I've got a pyPdf application combining a bunch of PDFs into one PDF and properly building a table of contents using external metadata. It works really well for some PDFs, but for others, it just seems to hang and never actually write the PDFs. I copied the write operation over into a test library to see where it was hanging and it seems to be hanging in the method '_sweepIndirectReferences' (Line 311 here). I can set it running, come back 15-20 minutes later and set a breakpoint to find that it's still resolving indirect references on the first page, with a stack 25-30 deep. If I use Acrobat to combine the files, it finishes all 200+ pages in under a minute.
I don't need my write operation to be THAT fast, but is there something I can do to speed up the process? It seems like something that can be done by Adobe in under a minute I should be able to do in less than 4 hours! I should note that it only happens on some files, not on others. My guess is that depending on how heavily the PDF relies on indirect references makes a difference.

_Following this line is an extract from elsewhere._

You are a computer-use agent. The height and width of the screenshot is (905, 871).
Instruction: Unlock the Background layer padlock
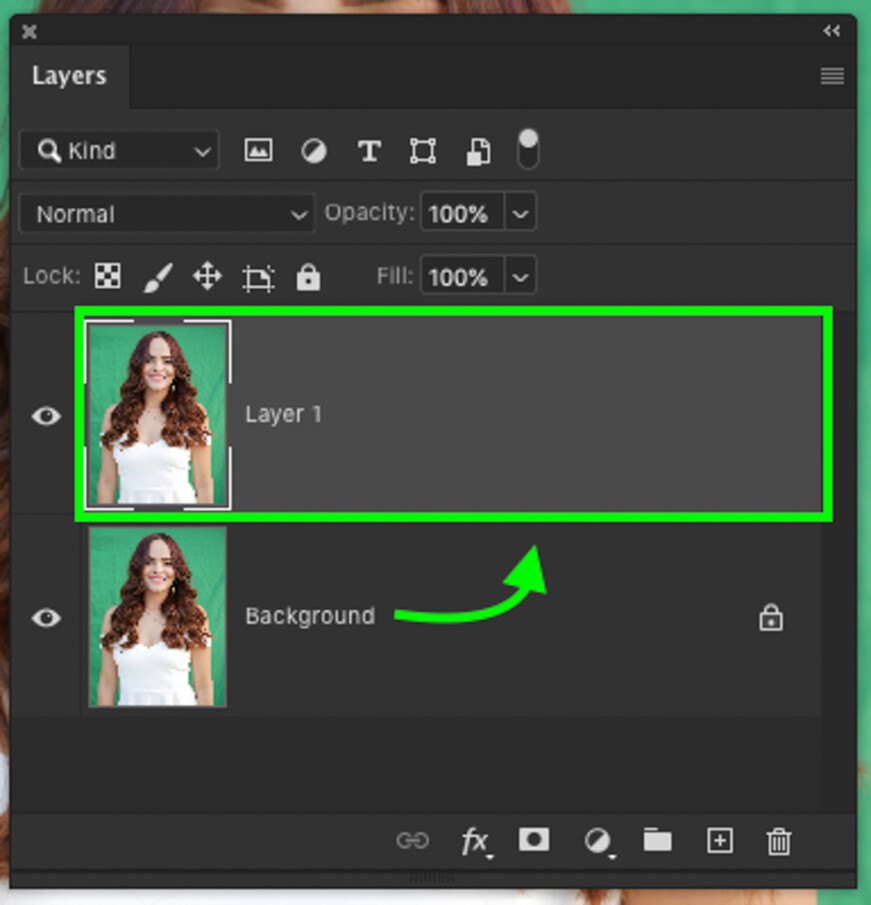pos(770,618)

For reference, I'm generating the pdf like this:
opened_pdfs = []
o_pdf = PdfFileWriter()
for fname in list_of_pdfs:
i_pdf = PdfFileReader(file(fname, 'rb'))
opened_pdfs.append(i_pdf)
for page in i_pdf.pages:
o_pdf.addPage(page)
of = open(file_name, 'wb')
o_pdf.write(of)
of.close()
for pdf in opened_pdfs:
pdfs.stream.close()
This ignores the part about the bookmarks, but I think that's likely fine. The ones with problems don't have more bookmarks or anything.